**Dataset extract**
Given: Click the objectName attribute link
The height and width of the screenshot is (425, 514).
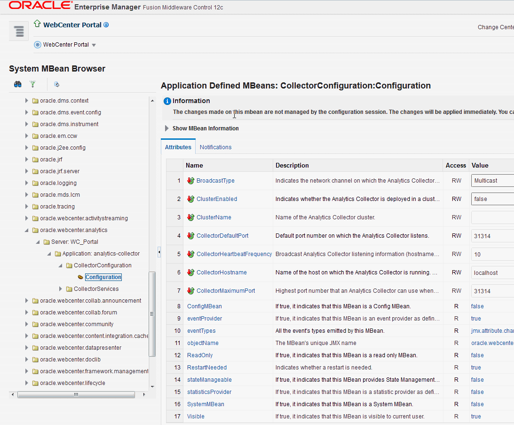Looking at the screenshot, I should pos(203,343).
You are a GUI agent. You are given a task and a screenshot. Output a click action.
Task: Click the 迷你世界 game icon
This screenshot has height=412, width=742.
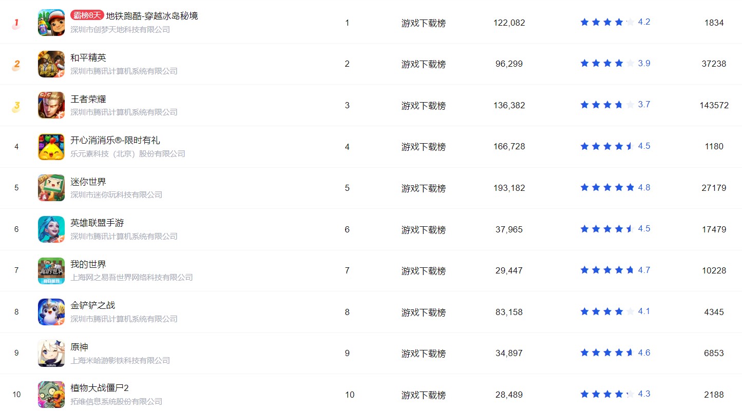pos(51,188)
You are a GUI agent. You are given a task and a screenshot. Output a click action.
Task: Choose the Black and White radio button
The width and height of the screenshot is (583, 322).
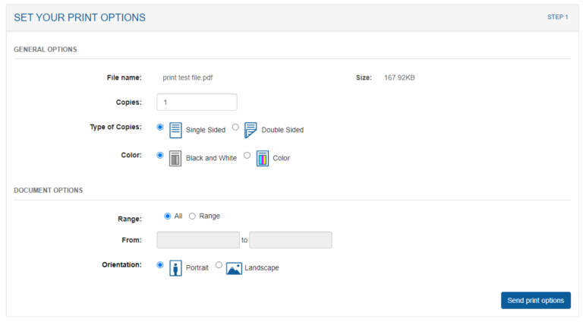point(160,155)
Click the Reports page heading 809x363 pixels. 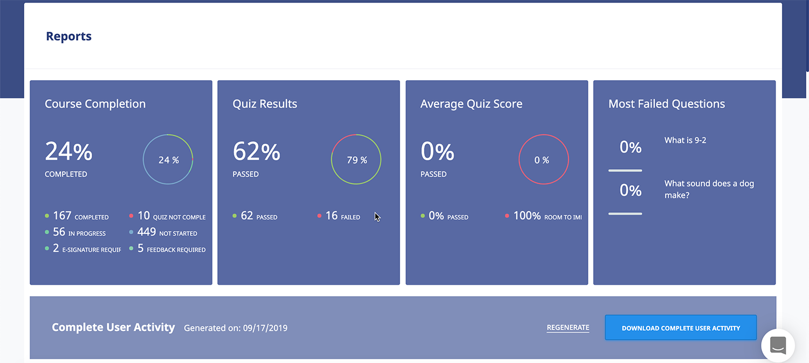tap(68, 36)
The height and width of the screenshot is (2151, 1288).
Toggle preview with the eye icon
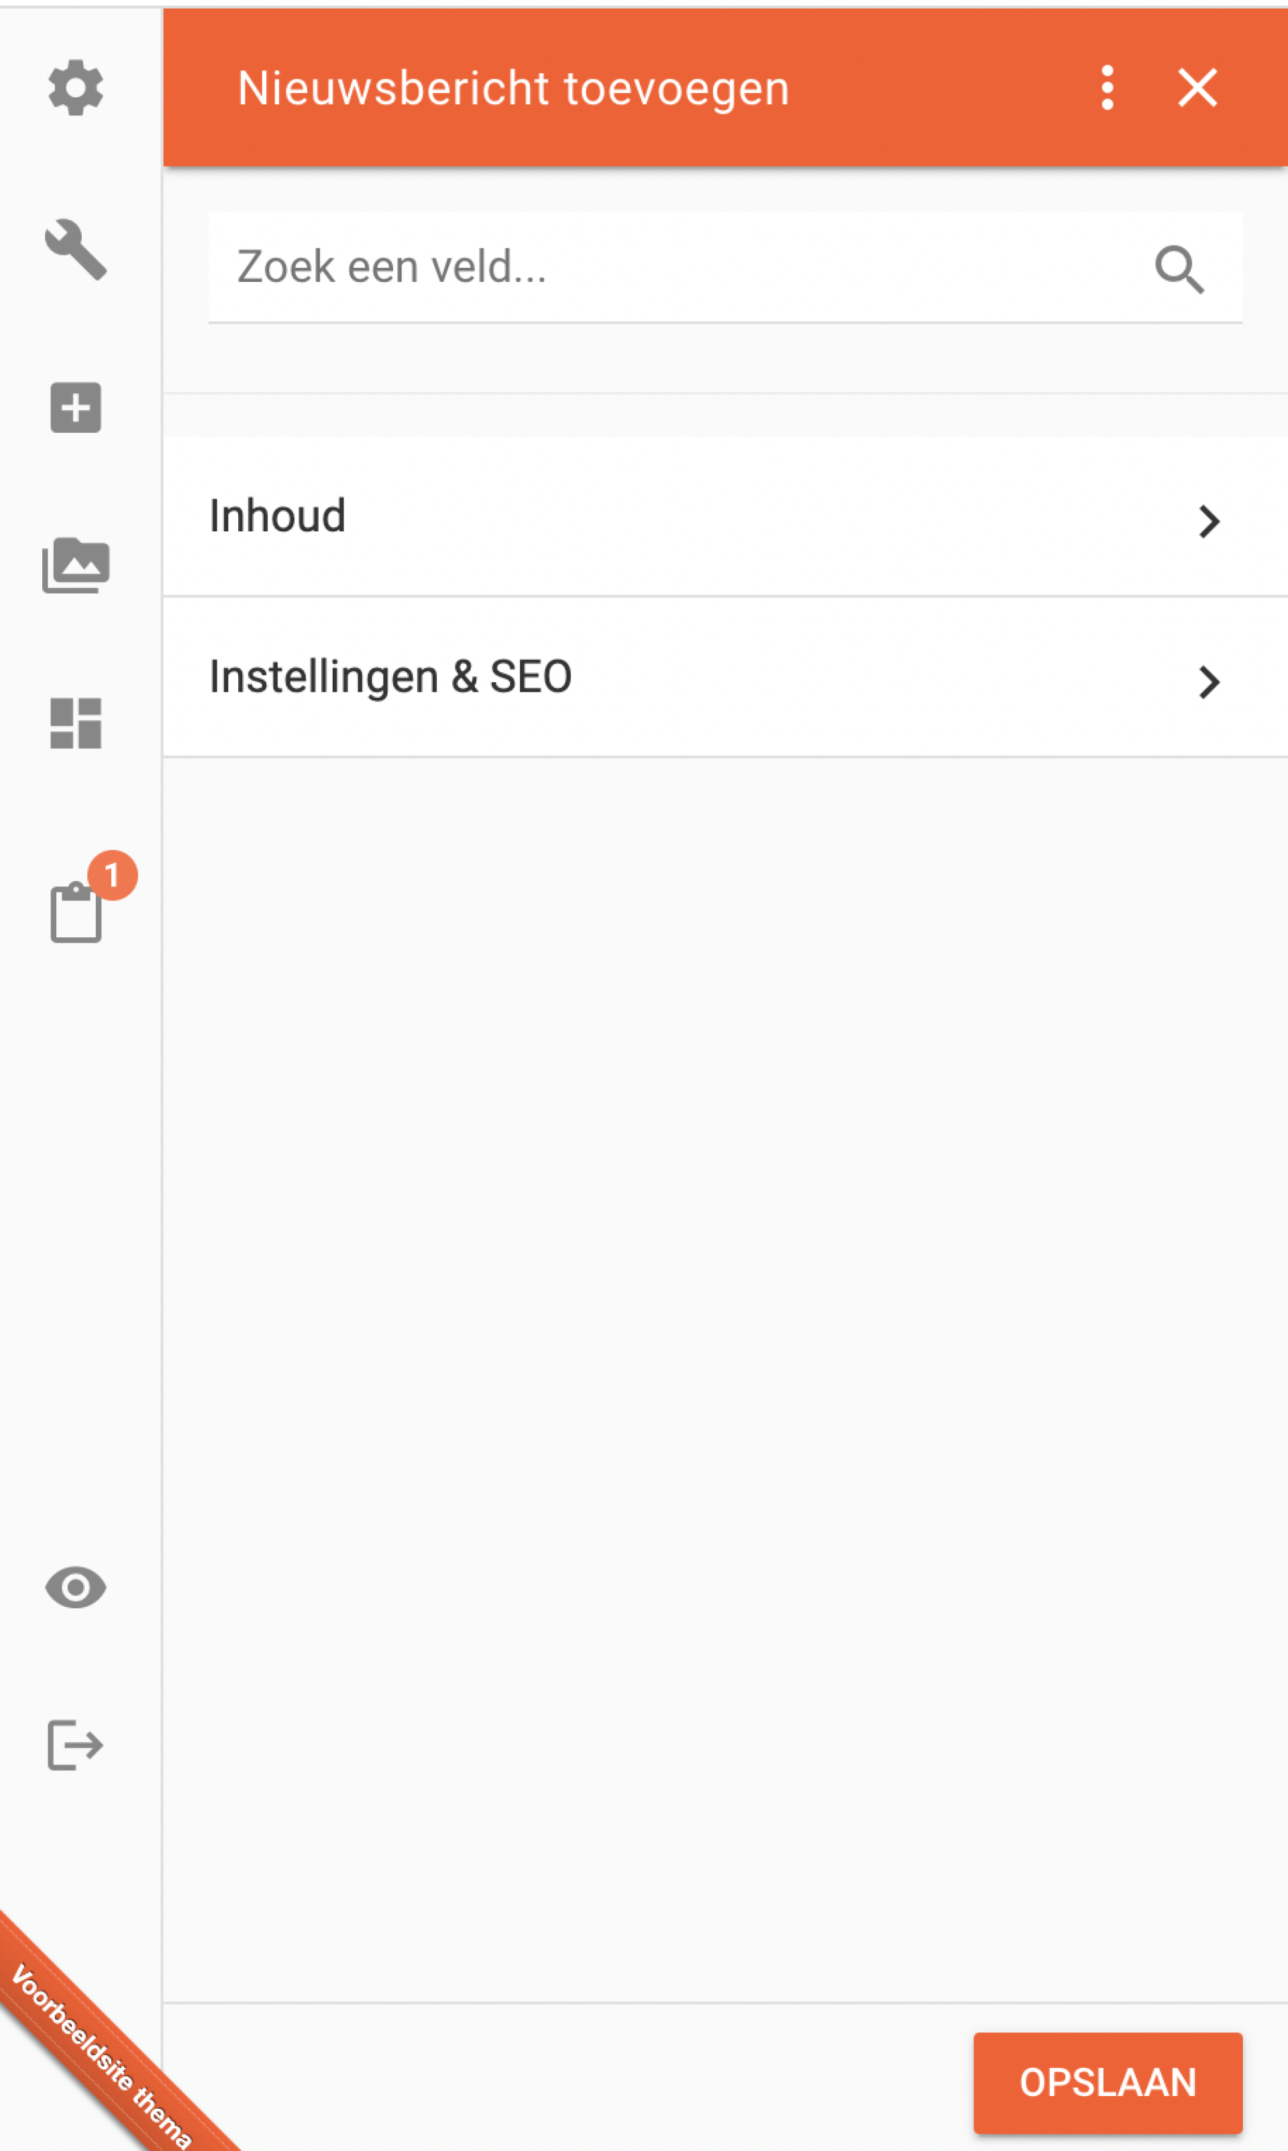(76, 1588)
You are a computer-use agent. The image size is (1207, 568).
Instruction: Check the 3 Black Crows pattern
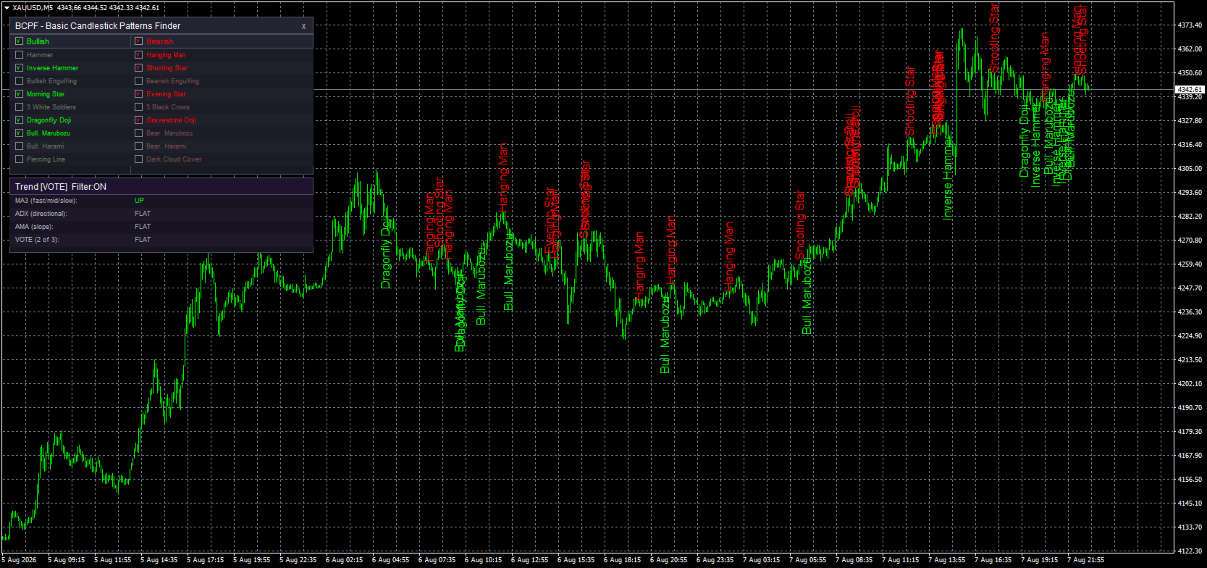point(139,107)
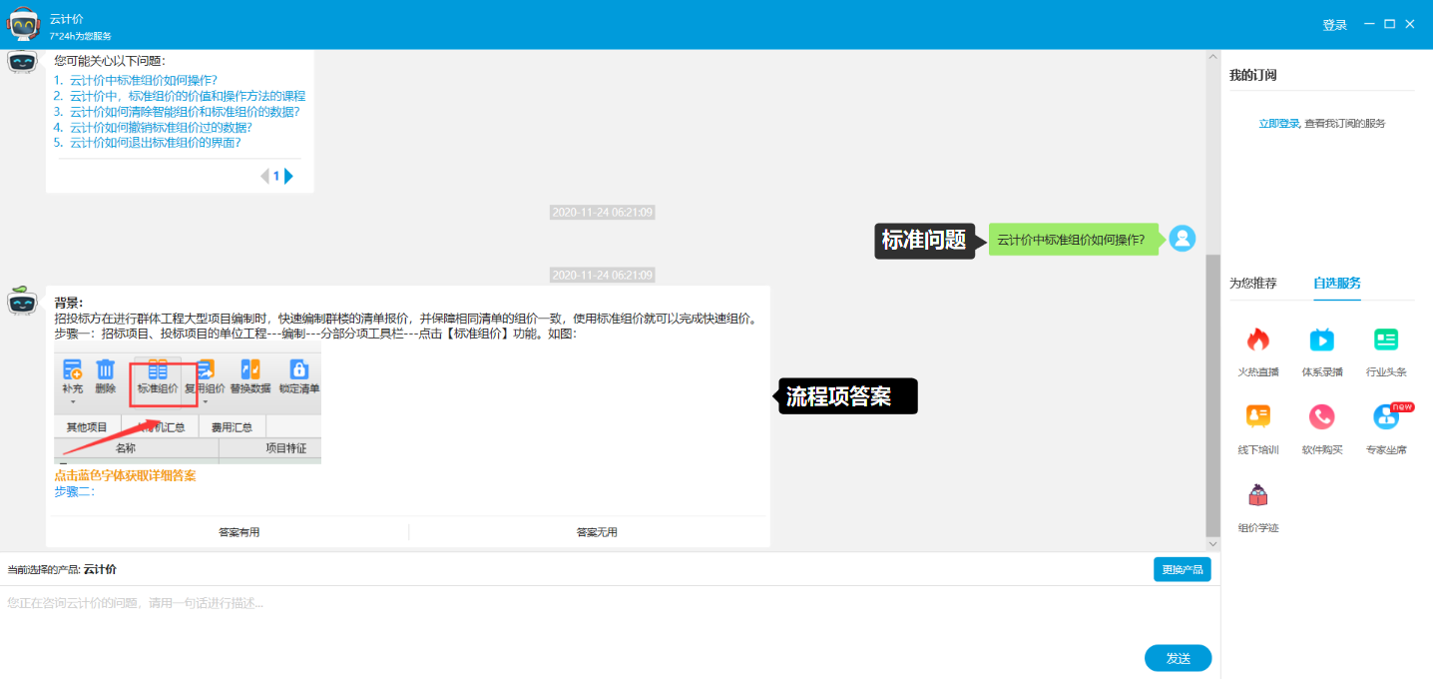Open the 火热直播 live broadcast icon
1433x679 pixels.
tap(1257, 340)
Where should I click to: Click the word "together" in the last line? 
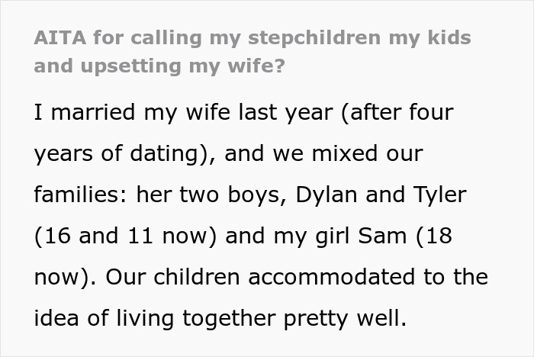(x=229, y=319)
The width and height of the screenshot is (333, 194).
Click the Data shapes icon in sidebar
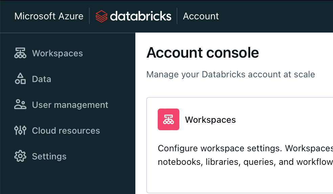tap(20, 79)
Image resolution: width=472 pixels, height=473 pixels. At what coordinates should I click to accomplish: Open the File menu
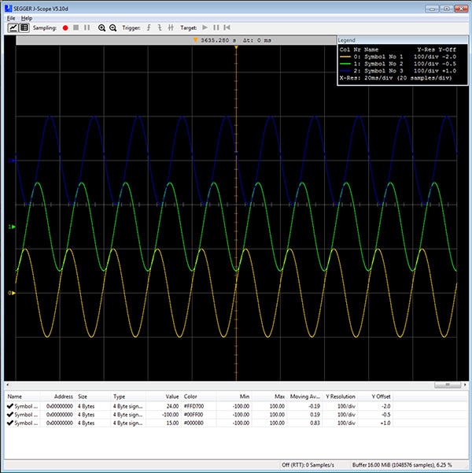coord(11,17)
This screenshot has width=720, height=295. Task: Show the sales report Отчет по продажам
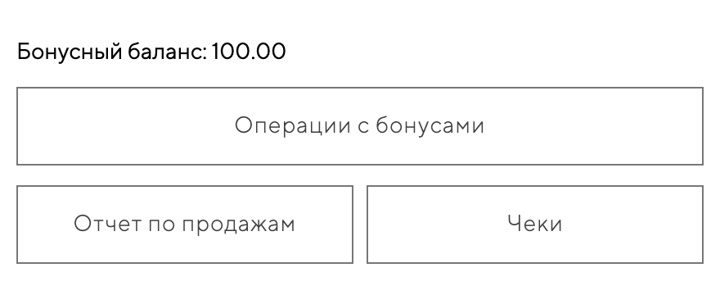(185, 225)
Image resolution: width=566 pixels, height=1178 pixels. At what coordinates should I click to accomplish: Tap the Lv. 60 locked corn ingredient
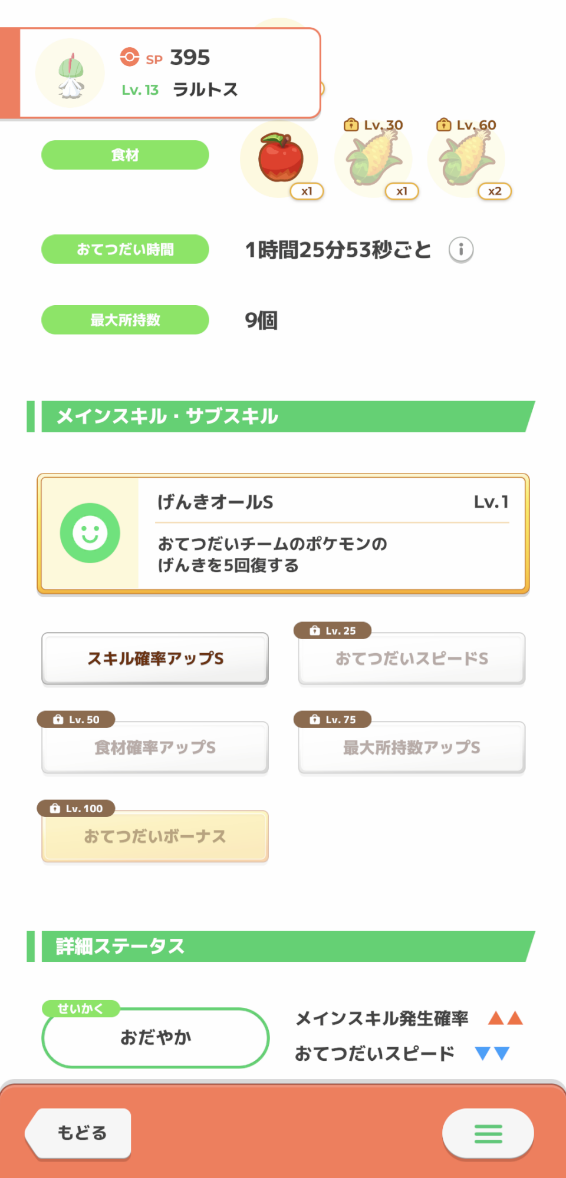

**How to complete this task**
Pictures do not belong in the answer. Return the lines above starting at the one with "Task: Click the 迷你世界 game icon" and ending at the one with "Task: Choose the Black and White radio button", both kept, exactly.

**Solution for this exercise**
Task: Click the 迷你世界 game icon
This screenshot has height=412, width=742.
pos(51,188)
You are a GUI agent. You are given a task and a screenshot. Output a click action.
Task: Choose the Black and White radio button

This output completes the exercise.